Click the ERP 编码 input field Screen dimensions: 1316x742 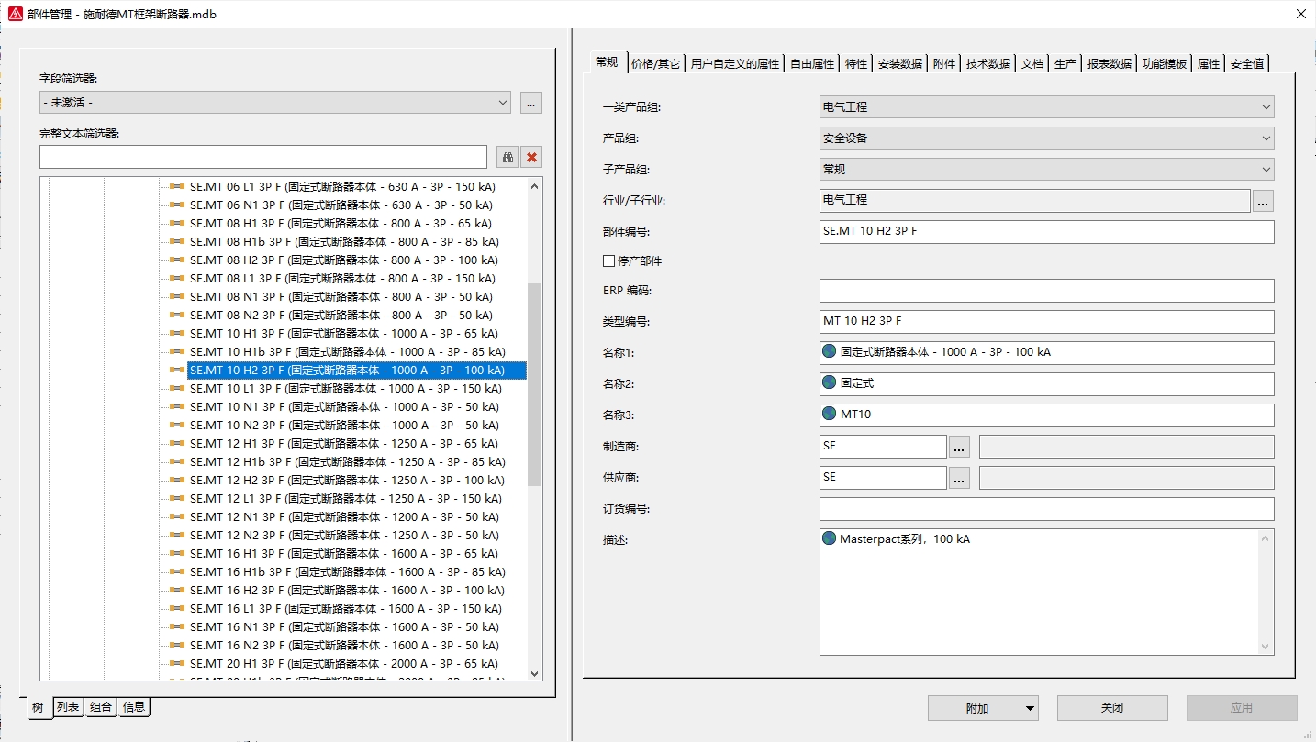(x=1046, y=291)
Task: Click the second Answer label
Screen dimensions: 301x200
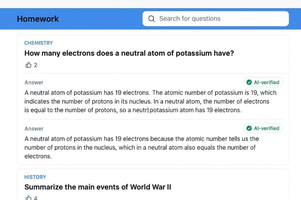Action: click(34, 129)
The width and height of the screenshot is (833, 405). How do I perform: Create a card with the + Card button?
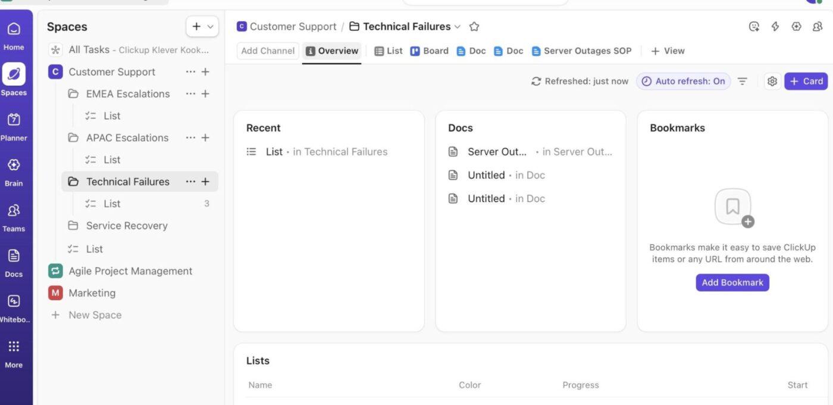[x=805, y=80]
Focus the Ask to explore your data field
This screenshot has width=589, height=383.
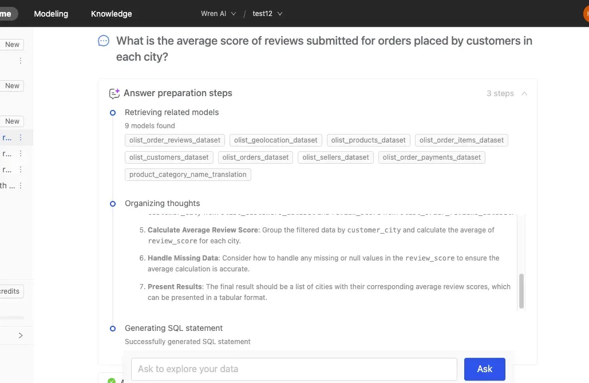294,369
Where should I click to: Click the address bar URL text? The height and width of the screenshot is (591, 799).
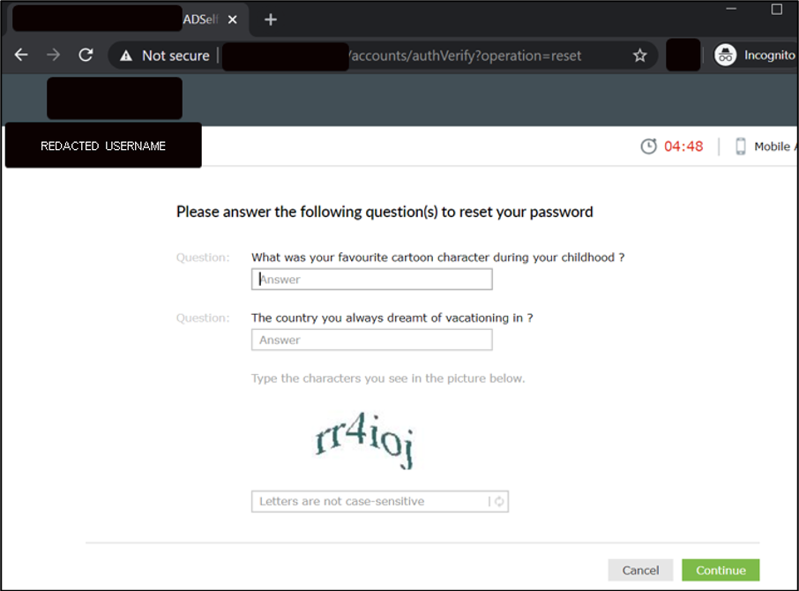coord(466,56)
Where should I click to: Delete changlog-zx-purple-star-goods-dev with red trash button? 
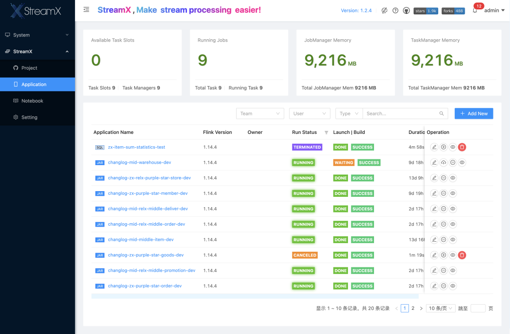point(462,255)
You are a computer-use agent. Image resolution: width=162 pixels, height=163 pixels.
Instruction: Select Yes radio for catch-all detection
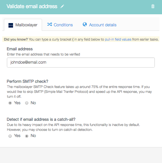pos(10,136)
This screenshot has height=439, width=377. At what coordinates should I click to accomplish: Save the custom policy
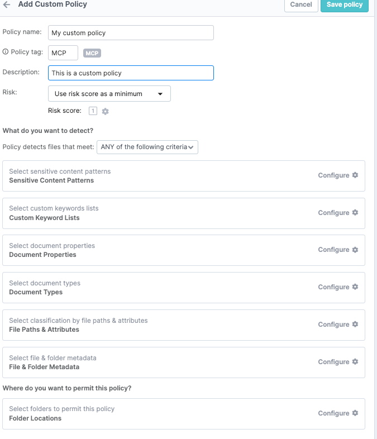(344, 4)
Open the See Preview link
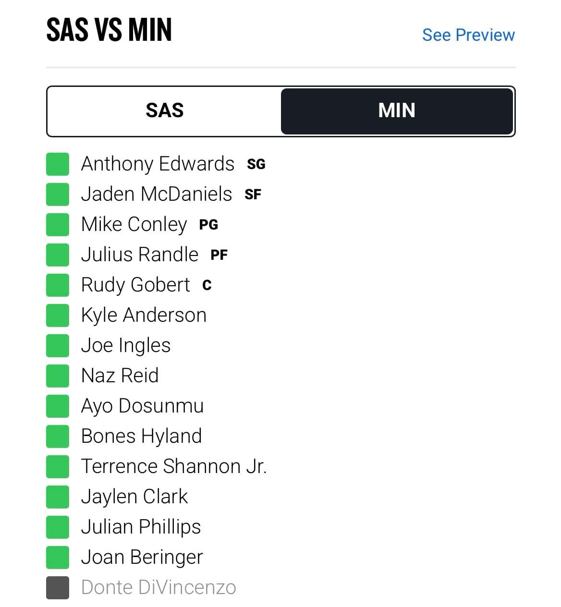The height and width of the screenshot is (607, 561). point(468,35)

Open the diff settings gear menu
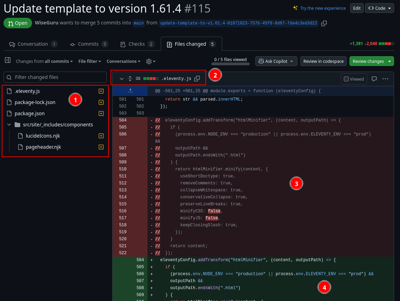pos(151,61)
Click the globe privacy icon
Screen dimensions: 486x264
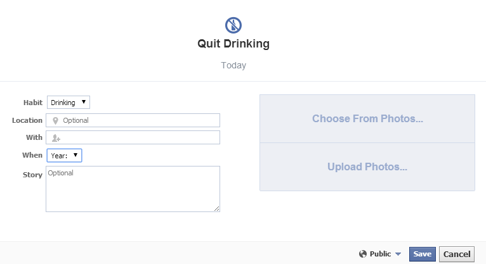[363, 254]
•••
→ Exercise
Print only the lines from the one with "Instruction: Select Yes" through the last line of the data above, exactly and with both ends, and please omit any pictures.

→ Exercise answer
Instruction: Select Yes radio for catch-all detection
pos(10,136)
This screenshot has height=439, width=377. At what coordinates should I click to accomplish: Save the custom policy
(344, 4)
Open the See Preview link
The height and width of the screenshot is (607, 561). point(468,35)

Open the diff settings gear menu
pos(151,61)
Click the globe privacy icon
Screen dimensions: 486x264
[363, 254]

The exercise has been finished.